Research article

Intracellular amyloid formation in muscle cells of Aβ-transgenic Caenorhabditis elegans: determinants and physiological role in copper detoxification

Alicia N Minniti¹ , Daniela L Rebolledo¹ , Paula M Grez¹ , Ricardo Fadic² , Rebeca Aldunate¹ , Irene Volitakis³ , Robert A Cherny³ , Carlos Opazo⁴ , Colin Masters³ , Ashley I Bush^3,5 and Nibaldo C Inestrosa¹

¹  Centro de Regulación Celular y Patología "Joaquín V. Luco" (CRCP), MIFAB, Centro de Envejecimiento y Regeneración (CARE), Facultad de Ciencias Biológicas, Pontificia Universidad Católica de Chile, Alameda 340, 8331010 Santiago, Chile

²  Departamento de Neurología, Facultad de Medicina, Pontificia Universidad Católica de Chile, Santiago, Chile

³  Oxidation Disorders Laboratory, Mental Health Research Institute of Victoria and Department of Pathology, University of Melbourne, Parkville, Victoria 3052, Australia

⁴  Laboratorio de Neurobiometales, Departamento de Fisiología, Facultad de Ciencias Biológicas, Universidad de Concepción, Chile

⁵  Department of Psychiatry, Harvard Medical School, Massachusetts General Hospital, Charlestown, Massachusetts, USA

author email corresponding author email

Molecular Neurodegeneration 2009, 4:2doi:10.1186/1750-1326-4-2

Published:	6 January 2009

Abstract

Background

The amyloid β-peptide is a ubiquitous peptide, which is prone to aggregate forming soluble toxic oligomers and insoluble less-toxic aggregates.
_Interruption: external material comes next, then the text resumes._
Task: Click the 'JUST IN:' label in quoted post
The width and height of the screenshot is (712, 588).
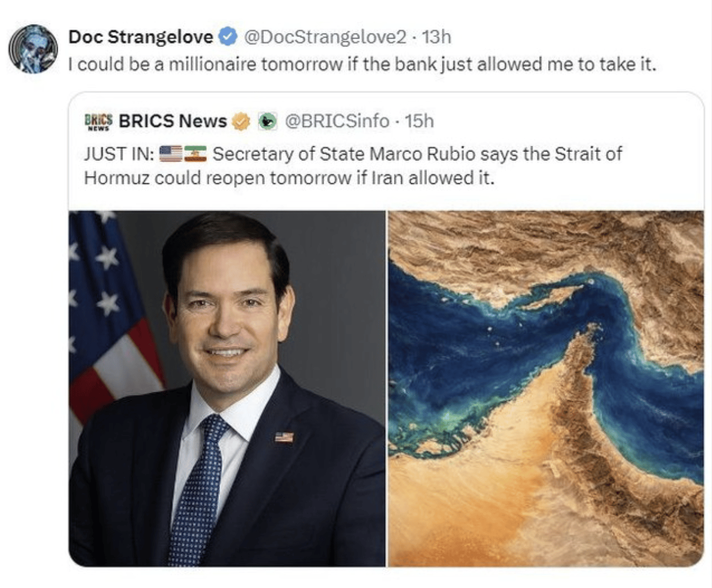Action: point(119,154)
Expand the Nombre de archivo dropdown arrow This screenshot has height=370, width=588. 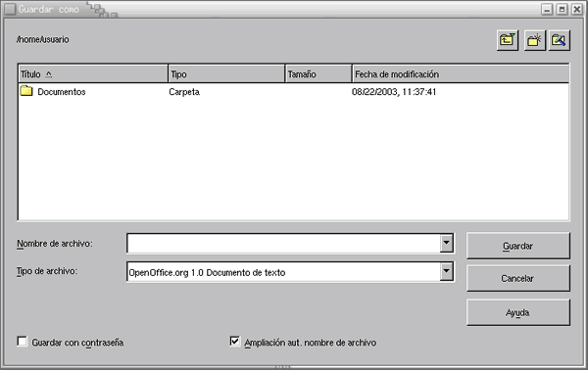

The intrinsic and external/environmental factors that determine Aβ aggregation in vivo are poorly understood, as well as the cellular meaning of this process itself. Genetic data as well as cell biological and biochemical evidence strongly support the hypothesis that Aβ is a major player in the onset and development of Alzheimer's disease. In addition, it is also known that Aβ is involved in Inclusion Body Myositis, a common myopathy of the elderly in which the peptide accumulates intracellularly.

Results

In the present work, we found that intracellular Aβ aggregation in muscle cells of Caenorhabditis elegans overexpressing Aβ peptide is affected by two single amino acid substitutions, E22G (Arctic) and V18A (NIC). Both variations show decrease intracellular amyloidogenesis compared to wild type Aβ. We show that intracellular amyloid aggregation of wild type Aβ is accelerated by Cu²⁺ and diminished by copper chelators. Moreover, we demonstrate through toxicity and behavioral assays that Aβ-transgenic worms display a higher tolerance to Cu²⁺ toxic effects and that this resistance may be linked to the formation of amyloid aggregates.

Conclusion

Our data show that intracellular Aβ amyloid aggregates may trap excess of free Cu²⁺ buffering its cytotoxic effects and that accelerated intracellular Aβ aggregation may be part of a cell protective mechanism.